EXERCISE:
Rewrite the material below, replacing every "Click" with "Select" and leaving everything else the same. Omit the pictures from your answer.
>> Begin DATA FOR THE TASK
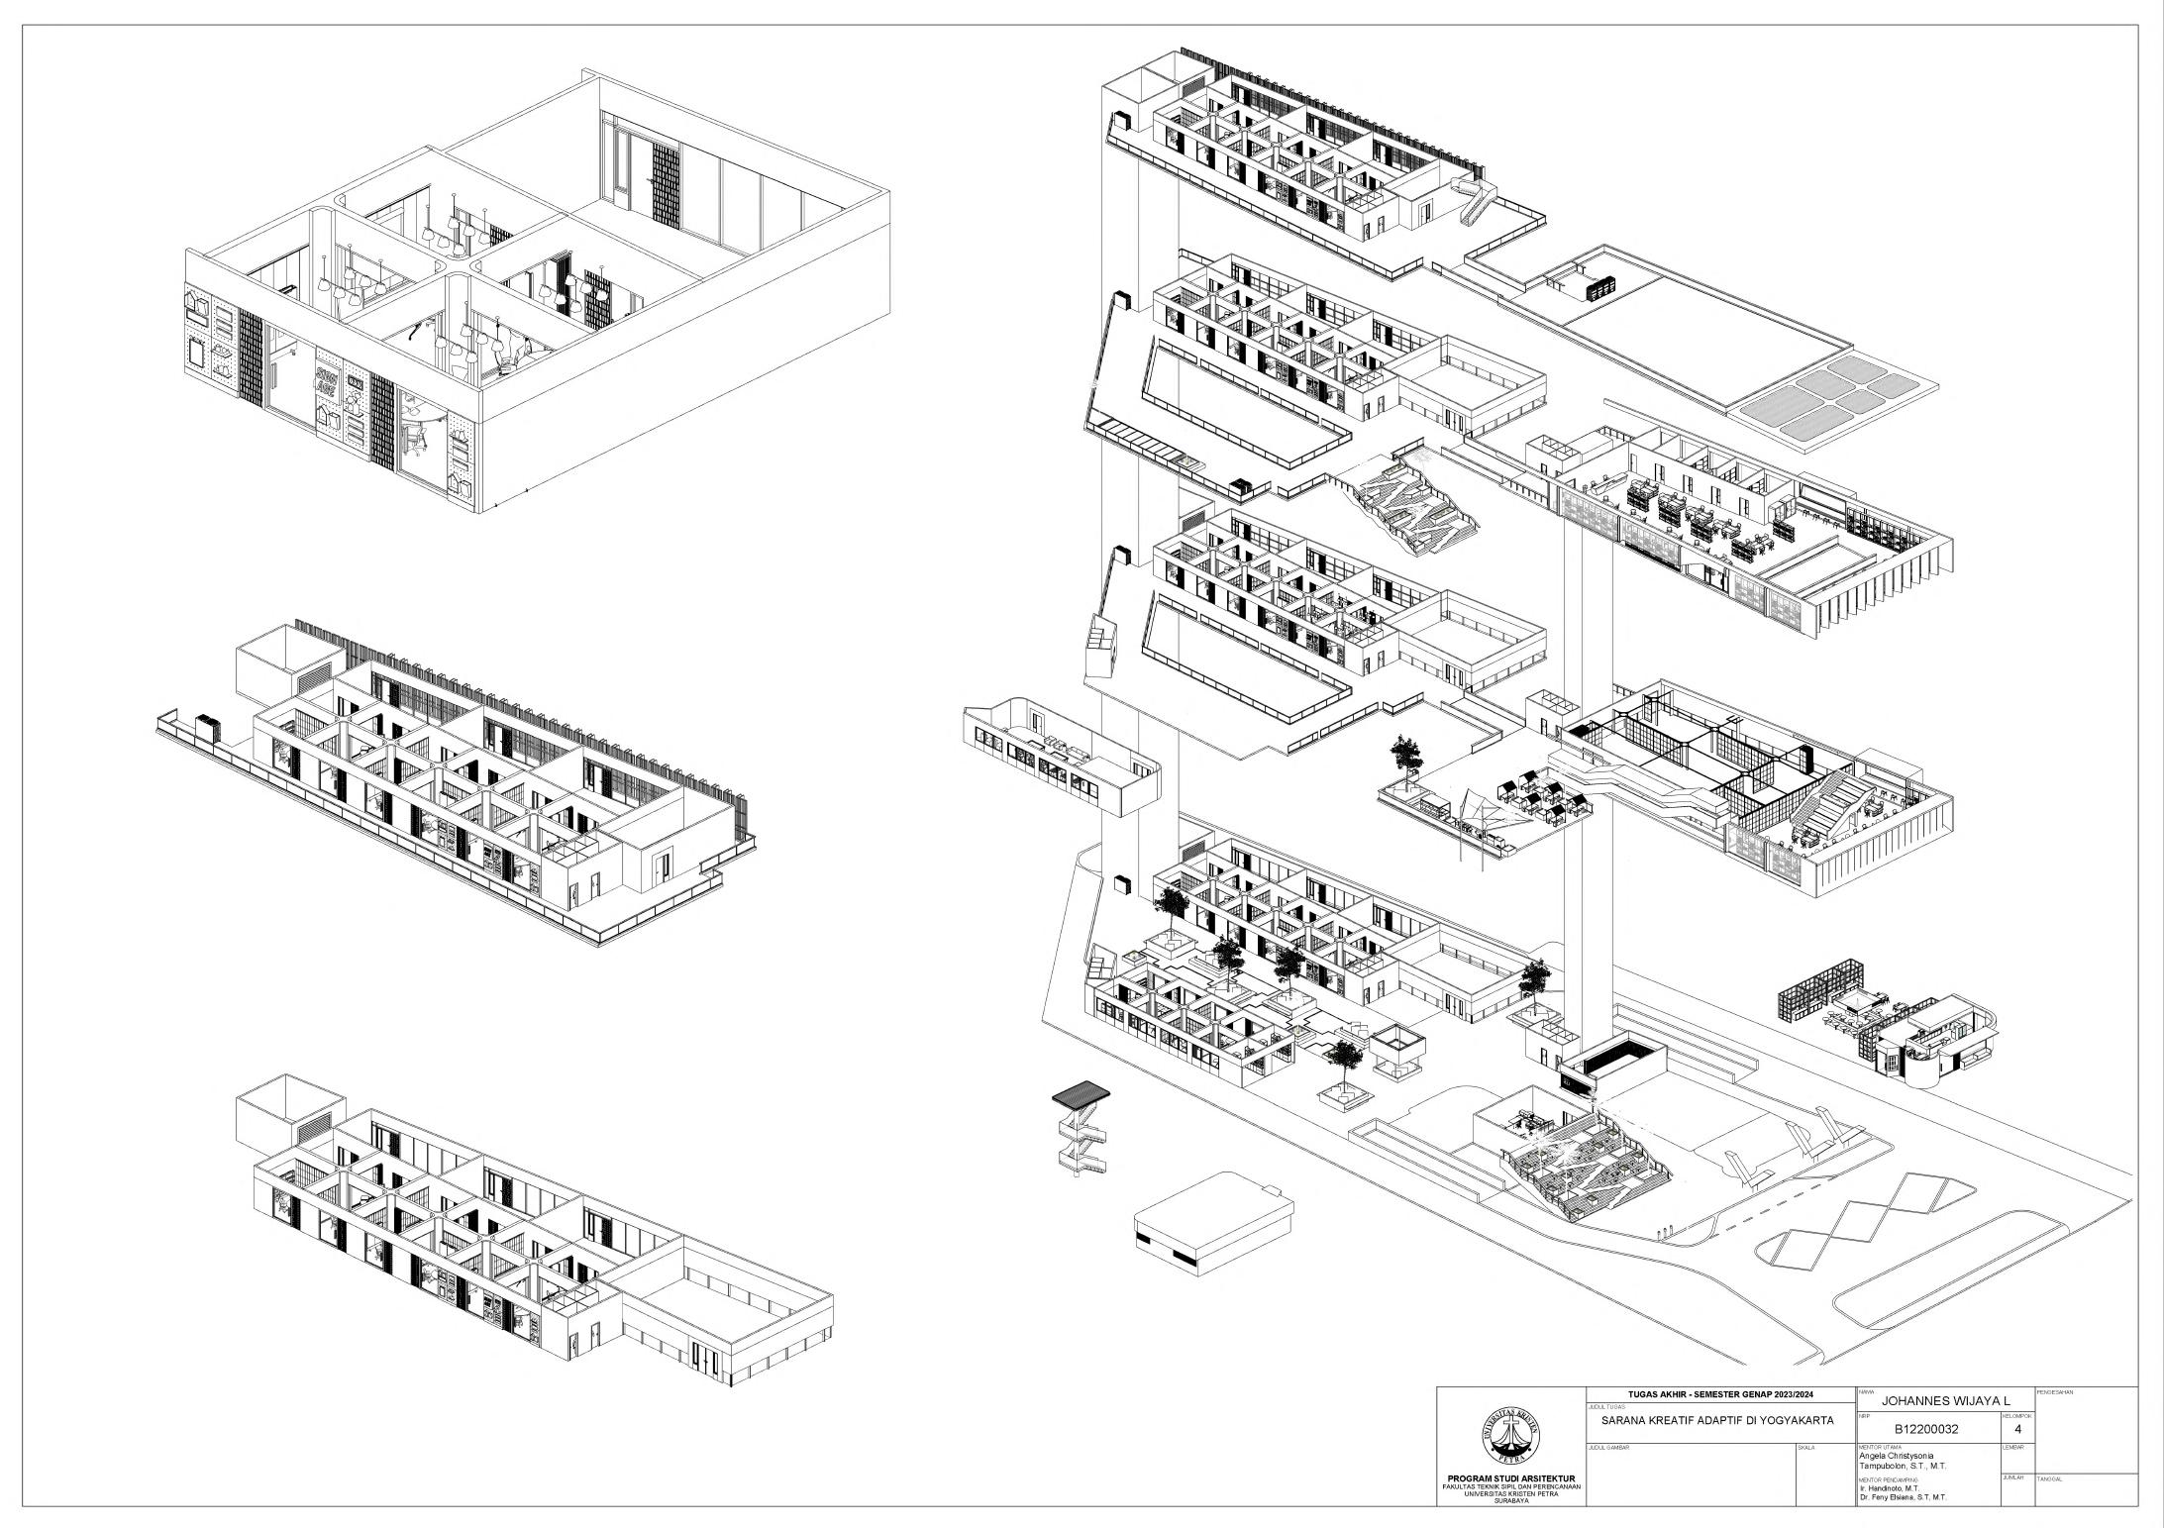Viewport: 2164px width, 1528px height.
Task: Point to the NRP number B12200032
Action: (x=1926, y=1429)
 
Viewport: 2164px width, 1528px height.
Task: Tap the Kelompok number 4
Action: (x=2017, y=1429)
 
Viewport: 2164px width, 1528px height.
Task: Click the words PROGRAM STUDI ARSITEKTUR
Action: (x=1511, y=1480)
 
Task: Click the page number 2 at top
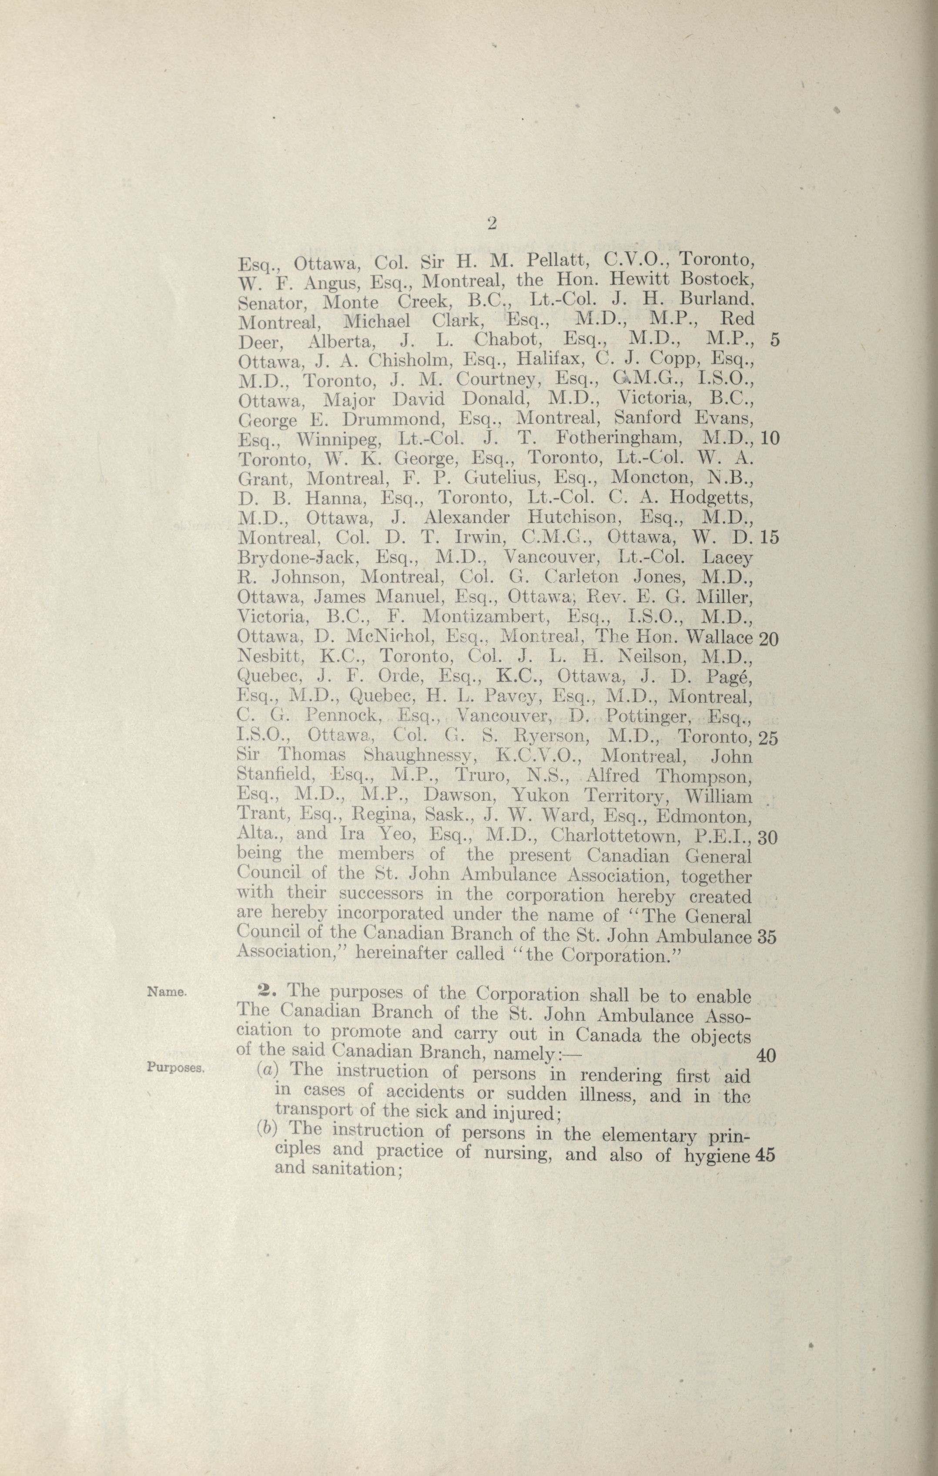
>> End DATA FOR THE TASK
ANSWER IN FULL:
Viewport: 2164px width, 1528px height.
Task: Point to the NRP number B12200032
Action: (x=1926, y=1429)
 
Viewport: 2164px width, 1528px height.
Task: Tap the Kelompok number 4
Action: (x=2017, y=1429)
 
Viewport: 2164px width, 1528px height.
Task: Select the words PROGRAM STUDI ARSITEKTUR
Action: (x=1511, y=1480)
 
Task: Select the page number 2 at top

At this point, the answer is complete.